Detecting PII
Use detect() to scan text for personally identifiable information and inspect the results.
Overview
The detect() method scans a string and returns a PrivacyScanResult containing every PII entity found, along with metadata about where each entity came from and how confident the engine is.
Detection runs across all enabled engines in parallel. Overlapping results are intelligently merged — a more confident or more specific detection always wins.
Basic usage
import { PrivacyClient } from '@secured-ai/core'
const client = new PrivacyClient({
baseUrl: 'https://dev-api.securedai.com',
sdkAccessToken: import.meta.env.VITE_SECURED_SDK_ACCESS_TOKEN,
})
await client.initialize()
const result = await client.detect(
'Reach Sarah Connor at sarah@example.com. Her SSN is 078-05-1120.'
)The PrivacyScanResult shape
interface PrivacyScanResult {
entities: ExtendedSensitiveEntity[] // all detected entities above threshold
sensitiveEntities: SensitiveEntity[] // subset: only sensitive types
processingTime: number // milliseconds
sourceStats: Record<DetectionSource, number>
isClean: boolean // true if no sensitive entities found
}entities vs sensitiveEntities
entities contains everything detected above your confidence threshold, including informational types like DATE, QUANTITY, PERCENT, and LANGUAGE.
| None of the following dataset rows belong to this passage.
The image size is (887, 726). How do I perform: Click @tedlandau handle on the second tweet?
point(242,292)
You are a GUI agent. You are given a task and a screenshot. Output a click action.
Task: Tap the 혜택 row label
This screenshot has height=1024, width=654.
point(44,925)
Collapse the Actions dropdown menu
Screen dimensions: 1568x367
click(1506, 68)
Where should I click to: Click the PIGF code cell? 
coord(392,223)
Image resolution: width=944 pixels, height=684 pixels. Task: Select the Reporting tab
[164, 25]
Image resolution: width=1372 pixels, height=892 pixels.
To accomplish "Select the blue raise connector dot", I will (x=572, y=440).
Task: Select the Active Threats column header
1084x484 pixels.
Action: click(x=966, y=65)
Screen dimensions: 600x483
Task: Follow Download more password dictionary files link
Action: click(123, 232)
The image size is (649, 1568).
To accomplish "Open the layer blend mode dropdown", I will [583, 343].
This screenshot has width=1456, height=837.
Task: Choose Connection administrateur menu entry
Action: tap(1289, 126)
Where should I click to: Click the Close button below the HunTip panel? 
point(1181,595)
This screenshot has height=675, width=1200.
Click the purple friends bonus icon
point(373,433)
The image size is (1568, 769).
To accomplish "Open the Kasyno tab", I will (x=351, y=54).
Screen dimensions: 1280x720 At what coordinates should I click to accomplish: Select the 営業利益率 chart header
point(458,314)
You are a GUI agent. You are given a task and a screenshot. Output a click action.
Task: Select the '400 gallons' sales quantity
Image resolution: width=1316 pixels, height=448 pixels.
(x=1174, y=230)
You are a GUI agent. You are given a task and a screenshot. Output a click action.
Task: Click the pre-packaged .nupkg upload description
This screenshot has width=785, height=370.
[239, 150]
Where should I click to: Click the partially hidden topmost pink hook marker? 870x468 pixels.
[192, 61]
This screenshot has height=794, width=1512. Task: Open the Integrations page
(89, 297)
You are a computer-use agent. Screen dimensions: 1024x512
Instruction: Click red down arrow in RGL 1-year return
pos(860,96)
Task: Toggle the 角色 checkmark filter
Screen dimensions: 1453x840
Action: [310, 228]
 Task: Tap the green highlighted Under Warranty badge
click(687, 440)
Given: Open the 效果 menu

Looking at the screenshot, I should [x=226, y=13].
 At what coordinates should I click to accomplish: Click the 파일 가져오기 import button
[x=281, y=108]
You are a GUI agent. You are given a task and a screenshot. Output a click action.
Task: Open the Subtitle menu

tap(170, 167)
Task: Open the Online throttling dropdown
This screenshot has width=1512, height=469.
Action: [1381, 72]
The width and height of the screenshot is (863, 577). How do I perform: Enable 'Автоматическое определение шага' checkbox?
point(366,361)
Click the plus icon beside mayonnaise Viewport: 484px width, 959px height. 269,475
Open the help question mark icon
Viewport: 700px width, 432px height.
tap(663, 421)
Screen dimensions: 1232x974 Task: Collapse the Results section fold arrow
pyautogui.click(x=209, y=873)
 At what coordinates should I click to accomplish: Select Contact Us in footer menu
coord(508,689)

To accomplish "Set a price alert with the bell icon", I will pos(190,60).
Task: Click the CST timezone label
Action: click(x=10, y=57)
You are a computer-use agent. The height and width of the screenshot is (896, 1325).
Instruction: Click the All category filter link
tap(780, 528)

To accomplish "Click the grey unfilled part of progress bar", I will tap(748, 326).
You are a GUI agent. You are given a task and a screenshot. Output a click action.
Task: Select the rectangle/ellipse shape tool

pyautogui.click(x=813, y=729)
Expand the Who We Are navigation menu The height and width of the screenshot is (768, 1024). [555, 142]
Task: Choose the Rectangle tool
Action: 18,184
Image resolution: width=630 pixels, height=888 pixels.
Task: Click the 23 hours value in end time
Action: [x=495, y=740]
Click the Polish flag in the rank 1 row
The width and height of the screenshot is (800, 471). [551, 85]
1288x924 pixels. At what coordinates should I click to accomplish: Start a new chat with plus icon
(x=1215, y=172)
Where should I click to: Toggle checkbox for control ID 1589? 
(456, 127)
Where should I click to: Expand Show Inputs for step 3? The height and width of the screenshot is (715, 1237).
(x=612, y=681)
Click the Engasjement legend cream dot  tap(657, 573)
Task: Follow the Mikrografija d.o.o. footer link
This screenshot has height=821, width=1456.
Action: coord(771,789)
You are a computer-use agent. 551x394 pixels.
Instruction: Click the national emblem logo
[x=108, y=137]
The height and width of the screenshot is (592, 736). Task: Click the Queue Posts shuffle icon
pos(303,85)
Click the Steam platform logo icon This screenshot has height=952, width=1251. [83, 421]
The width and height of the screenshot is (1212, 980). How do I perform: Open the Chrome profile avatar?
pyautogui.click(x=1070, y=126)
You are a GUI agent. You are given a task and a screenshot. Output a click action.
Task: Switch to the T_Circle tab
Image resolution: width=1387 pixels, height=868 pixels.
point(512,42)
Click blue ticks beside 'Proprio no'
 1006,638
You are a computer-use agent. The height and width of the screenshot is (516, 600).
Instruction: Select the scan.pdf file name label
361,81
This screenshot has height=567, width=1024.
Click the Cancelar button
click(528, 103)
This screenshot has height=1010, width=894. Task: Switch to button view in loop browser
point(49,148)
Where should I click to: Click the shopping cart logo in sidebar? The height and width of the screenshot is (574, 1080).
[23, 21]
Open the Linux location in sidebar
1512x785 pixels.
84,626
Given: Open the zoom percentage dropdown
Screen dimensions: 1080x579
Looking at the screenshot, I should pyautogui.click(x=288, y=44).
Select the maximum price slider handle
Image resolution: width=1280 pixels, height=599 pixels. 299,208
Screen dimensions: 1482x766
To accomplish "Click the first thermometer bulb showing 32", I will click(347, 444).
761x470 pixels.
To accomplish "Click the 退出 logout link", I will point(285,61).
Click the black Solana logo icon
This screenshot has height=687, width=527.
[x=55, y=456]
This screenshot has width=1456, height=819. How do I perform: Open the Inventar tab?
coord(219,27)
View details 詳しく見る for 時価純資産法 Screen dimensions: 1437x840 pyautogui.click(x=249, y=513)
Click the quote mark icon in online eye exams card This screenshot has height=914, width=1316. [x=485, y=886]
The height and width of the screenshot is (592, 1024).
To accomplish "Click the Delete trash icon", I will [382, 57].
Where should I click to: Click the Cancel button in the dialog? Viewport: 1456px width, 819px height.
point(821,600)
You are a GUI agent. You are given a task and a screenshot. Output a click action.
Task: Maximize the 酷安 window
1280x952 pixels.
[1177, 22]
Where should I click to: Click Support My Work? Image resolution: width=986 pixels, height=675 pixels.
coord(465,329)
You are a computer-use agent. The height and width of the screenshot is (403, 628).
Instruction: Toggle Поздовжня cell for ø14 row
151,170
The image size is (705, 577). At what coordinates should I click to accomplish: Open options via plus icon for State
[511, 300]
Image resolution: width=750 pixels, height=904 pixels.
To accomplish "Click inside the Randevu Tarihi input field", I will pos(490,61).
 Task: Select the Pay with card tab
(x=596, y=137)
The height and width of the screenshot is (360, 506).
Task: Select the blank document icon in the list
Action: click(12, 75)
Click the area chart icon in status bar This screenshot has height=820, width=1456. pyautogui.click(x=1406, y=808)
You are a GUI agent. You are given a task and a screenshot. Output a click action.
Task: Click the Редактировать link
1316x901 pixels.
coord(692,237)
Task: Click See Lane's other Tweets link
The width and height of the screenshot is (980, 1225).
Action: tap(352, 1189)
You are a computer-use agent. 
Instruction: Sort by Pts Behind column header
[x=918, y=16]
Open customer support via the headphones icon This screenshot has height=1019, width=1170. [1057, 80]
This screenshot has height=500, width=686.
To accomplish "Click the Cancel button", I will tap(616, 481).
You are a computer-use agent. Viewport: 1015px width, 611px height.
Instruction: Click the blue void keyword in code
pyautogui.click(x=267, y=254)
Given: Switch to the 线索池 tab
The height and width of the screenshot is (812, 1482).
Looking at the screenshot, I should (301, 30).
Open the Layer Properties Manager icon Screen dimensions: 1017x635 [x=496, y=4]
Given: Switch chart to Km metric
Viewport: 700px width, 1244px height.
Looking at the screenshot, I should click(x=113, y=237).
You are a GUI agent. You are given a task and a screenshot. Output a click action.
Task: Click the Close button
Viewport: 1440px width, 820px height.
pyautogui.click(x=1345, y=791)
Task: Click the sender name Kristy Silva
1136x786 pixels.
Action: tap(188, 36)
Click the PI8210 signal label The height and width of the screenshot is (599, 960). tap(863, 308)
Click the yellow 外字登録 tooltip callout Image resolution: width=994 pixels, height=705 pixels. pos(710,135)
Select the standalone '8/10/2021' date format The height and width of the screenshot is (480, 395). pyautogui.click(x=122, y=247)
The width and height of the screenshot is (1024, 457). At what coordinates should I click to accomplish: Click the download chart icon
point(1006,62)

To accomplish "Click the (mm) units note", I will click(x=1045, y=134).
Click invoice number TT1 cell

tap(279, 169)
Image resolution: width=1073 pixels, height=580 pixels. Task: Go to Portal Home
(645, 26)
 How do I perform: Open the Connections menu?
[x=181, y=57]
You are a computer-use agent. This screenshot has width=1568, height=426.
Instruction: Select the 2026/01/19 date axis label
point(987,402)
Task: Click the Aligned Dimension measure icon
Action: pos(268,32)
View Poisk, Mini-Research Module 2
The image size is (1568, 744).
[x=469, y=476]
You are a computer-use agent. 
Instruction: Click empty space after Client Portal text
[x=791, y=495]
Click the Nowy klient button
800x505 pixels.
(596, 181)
sensitiveEntities is a filtered subset containing only the 29 entity types classified as sensitive (i.e. those that obfuscate() will replace). Use sensitiveEntities when you want to know whether text is safe to share.
isClean
isClean is true when sensitiveEntities.length === 0. It is the fastest way to gate further processing:
const result = await client.detect(text)
if (result.isClean) {
// safe to proceed — no PII found
}Inspecting individual entities
Each entity in the result implements ExtendedSensitiveEntity:
interface ExtendedSensitiveEntity {
text: string // the matched text
type: EntityType // e.g. 'EMAIL', 'PERSON', 'SSN'
start: number // start character index in the original string
end: number // end character index
confidence: number // 0–1 score
detectionSource: DetectionSource // which engine found it
detectionMethod?: string // specific pattern or model
label?: string
fileId?: string // set when scanning files
fileName?: string
}Example:
for (const entity of result.entities) {
console.log(`[${entity.type}] "${entity.text}" @ ${entity.start}-${entity.end} (${entity.detectionSource}, ${entity.confidence})`)
}
// [PERSON] "Sarah Connor" @ 6-18 (compromise-nlp, 0.92)
// [EMAIL] "sarah@example.com" @ 22-39 (regex-patterns, 0.98)
// [SSN] "078-05-1120" @ 50-61 (regex-patterns, 0.97)Confidence threshold
Only entities at or above the confidenceThreshold are returned. The default is 0.8. Lower it to catch more (with more false positives), raise it to be more strict.
const lenient = new PrivacyClient({
baseUrl: 'https://dev-api.securedai.com',
sdkAccessToken: import.meta.env.VITE_SECURED_SDK_ACCESS_TOKEN,
confidenceThreshold: 0.6,
})
const strict = new PrivacyClient({
baseUrl: 'https://dev-api.securedai.com',
sdkAccessToken: import.meta.env.VITE_SECURED_SDK_ACCESS_TOKEN,
confidenceThreshold: 0.95,
})The confidence threshold applies at the final merge step after all engines have run. Individual engines may produce scores across the full 0–1 range.
Source stats
sourceStats tells you how many entities each engine contributed:
console.log(result.sourceStats)
// {
// 'regex-patterns': 2,
// 'compromise-nlp': 1,
// 'compromise-regex': 0,
// 'huggingface': 0,
// 'custom': 0,
// }Use this during development to understand which engines are doing the work, or to debug why a specific piece of PII isn't being caught.
Detection sources
| Source | Description |
|---|---|
regex-patterns | Regex engine — structured patterns like emails, SSNs, credit cards |
compromise-nlp | NLP engine — named entities (people, places, organisations) |
compromise-regex | NLP engine — contextual regex patterns within sentences |
huggingface | ML engine — BERT-based NER (opt-in) |
custom | Custom pattern engine — user-defined patterns |
Processing time
processingTime is in milliseconds and reflects wall-clock time across all engines. With regex + NLP on a modern device, expect single-digit milliseconds for typical paragraphs.
Disabling engines for faster detection
If you only need structured PII (emails, phones, SSNs) and don't need name detection, disabling the NLP engine reduces latency:
const client = new PrivacyClient({
baseUrl: 'https://dev-api.securedai.com',
sdkAccessToken: import.meta.env.VITE_SECURED_SDK_ACCESS_TOKEN,
engines: { regex: true, nlp: false, ml: false, custom: true },
})See Detection Engines for a full breakdown of what each engine detects.